<title/>Template notebook for site-centric PTM Signature Enrichment Analysis (PTM-SEA)

# Template notebook for running site-centric PTM signature enrichment analysis (PTM-SEA)

Before running any other cell, type in a unique project name. This will determine the folder in which your inputs and outputs will be stored. If this name doesn't exist in this workspace, a new folder will be created. If otherwise, all files will be overwritten.

In [None]:
### EDIT THIS CELL (1/3)
PROJECT_NAME <- "test_project_ssc"

In [None]:
source("~/src/terra-functions.R")
init_project_dir()

## Configure environment and prepare files

### Configure cloud environment

Click on "Cloud Environment" in the top-right corner, for **Application configuration** select "Custom Environment" and for **Container image** type in `munchic/ptm-sea:latest`. This is a Terra-based Docker environment that has all the libraries and scripts for PTM-SEA.

### Upload files

1. Upload the input file to bucket

Open your workspace in a new tab or window. Upload files into your workspace by navigating to DATA tab -> Files tab, and then using the + button on the bottom right of your page. A single file is required: single-site PTM proteome [GCT v1.3+].

2. Locate the uploaded file

In [None]:
list_files_in_bucket(only_gct = TRUE)

3. Select the file name to copy over to environment

In [None]:
### EDIT THIS CELL (2/3)
input_file <- "test_ccle_pY.gct" 

In [None]:
copy_from_bucket_to_project_dir(input_file) 

## Single-site centric PTM-SEA

### Set parameters

1. Basic parameters for pre-processing PTM GCT:
- `id_type_out` - type of site annotation in the provided GCT file
- `seqwin_col` - name of column containing the site annotation
- `organism` - organism from which the dataset is derived
- `mode` - determines how multiple sites per gene will be combined

In [None]:
### EDIT THIS CELL (3/3)
id_type_out <- "uniprot"       # options: "uniprot", "refseq", "seqwin", "psp"
seqwin_col  <- "VMsiteFlanks"  # only relevant if the annotation is "seqwin"
organism    <- "human"         # options: "human", "mouse", "rat"
mode        <- "median"        # options: sd - most variable (standard deviation) across sample columns; SGT - subgroup top: first subgroup in protein group (Spectrum Mill); abs.max - for log-transformed, signed p-values.

2. Advanced parameters for pre-processing PTM GCT

In [None]:
id_type        <- "sm"       # Notation of site-ids: 'sm' - Spectrum Mill; 'wg' - Web Gestalt; 'ph' - Philosopher
acc_type_in    <- "uniprot"  # Type of accession number in 'rid' object in GCT file (uniprot, refseq, symbol).
residue        <- '"S|T|Y"'  # Modified residues, e.g. "S|T|Y" or "K".
ptm            <- "p"        # Type of modification, e.g "p" or "ac".
localized      <- TRUE       # CAUTION: it is NOT RECOMMENDED to set this flag to FALSE. If TRUE only fully localized sites will be considered.

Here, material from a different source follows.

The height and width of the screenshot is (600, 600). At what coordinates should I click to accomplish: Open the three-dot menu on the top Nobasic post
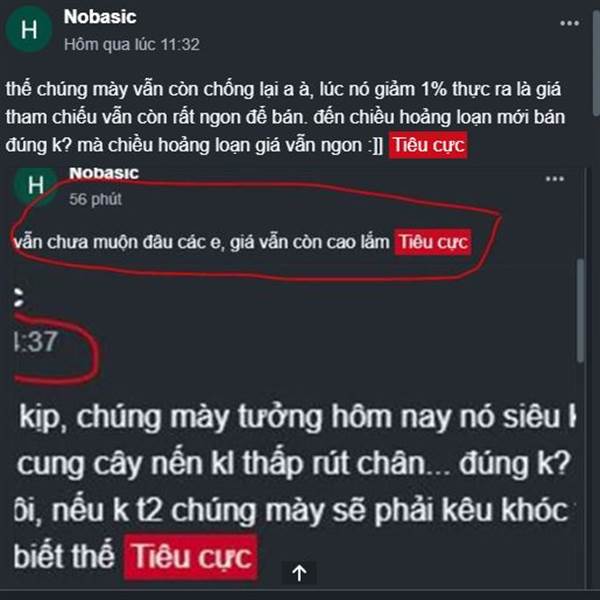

3. Advanced parameters for running PTM-SEA

In [None]:
output_prefix     <- "ptm-sea-results"  # Label for output files from PTM-SEA
sample_norm_type  <- "rank"             # rank, log, log.rank, none
weight            <- 0.75               # -w ${default=NA weight}
correl_type       <- "z.score"          # "rank", "z.score", "symm.rank"
statistic         <- "area.under.RES"   # "area.under.RES", "Kolmogorov-Smirnov"
output_score_type <- "NES"              # 'Score type: "ES" - enrichment score,  "NES" - normalized ES'
nperm             <- 1000               # Number of permutations
min_overlap       <- 5                  # 'Minimal overlap between signature and data set.'
extended_output   <- TRUE               # 'If TRUE additional stats on signature coverage etc. will be included as row annotations in the GCT results files.'
export_signal_gct <- TRUE               # For each signature export expression GCT files.
global_fdr        <- FALSE              # If TRUE global FDR across all data columns is calculated.

### Run PTM-SEA

In [None]:
input_ds <- file.path(project_input, input_file)
ptm_sig_db <- get_ptm_sig_db(id_type_out, organism)

In [None]:
preprocess_gct()

In [None]:
run_ptm_sea()

In [None]:
# top 10 sign sites

### Save results to bucket and access results

1. Zip and save results to bucket (permanent storage)

In [None]:
save_results_to_bucket()

2. Download results to local computer

Open your workspace in a new tab or window. Navigate to DATA tab -> Files tab, click on the <PROJECT_NAME>.zip file to download the zip folder with all PTM-SEA outputs.